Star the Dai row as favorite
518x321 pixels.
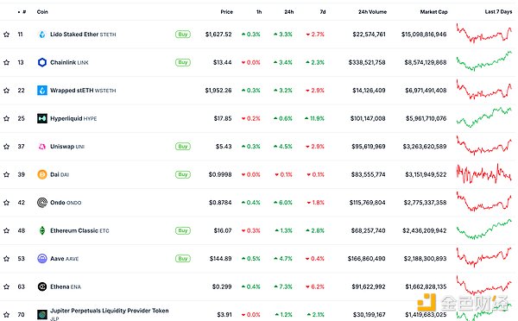coord(6,174)
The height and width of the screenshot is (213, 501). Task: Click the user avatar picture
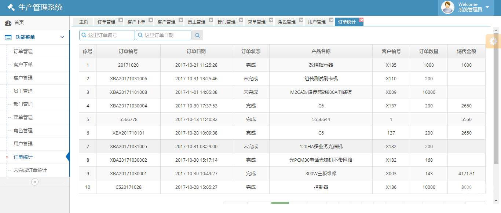pos(447,7)
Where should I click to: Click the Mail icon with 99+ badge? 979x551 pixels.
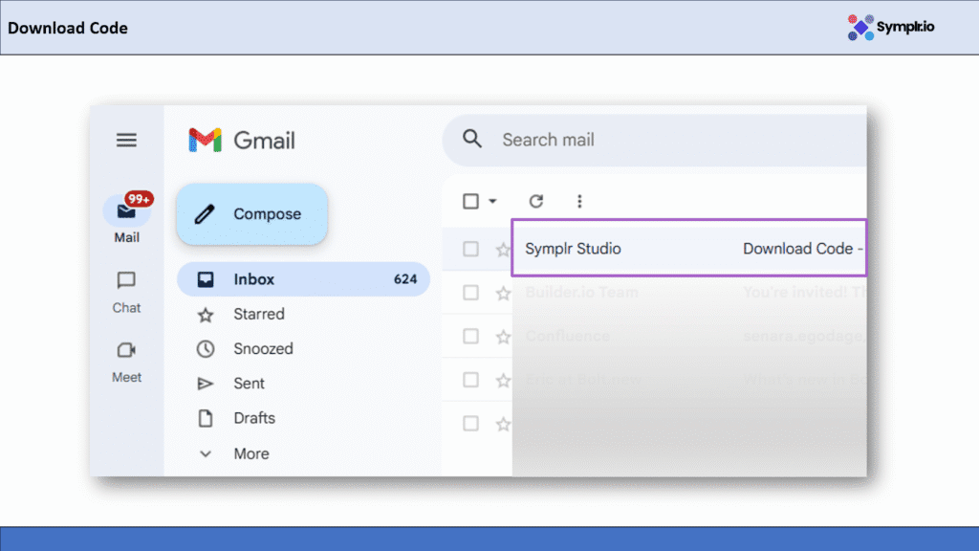coord(127,212)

» Required work
Repeat the records above exactly, without pictures.

» Reply to the task
Star the Dai row as favorite
518x321 pixels.
coord(6,174)
The height and width of the screenshot is (213, 501). Task: Click the user avatar picture
pos(447,7)
Where should I click to: Click the Mail icon with 99+ badge? 979x551 pixels.
coord(127,212)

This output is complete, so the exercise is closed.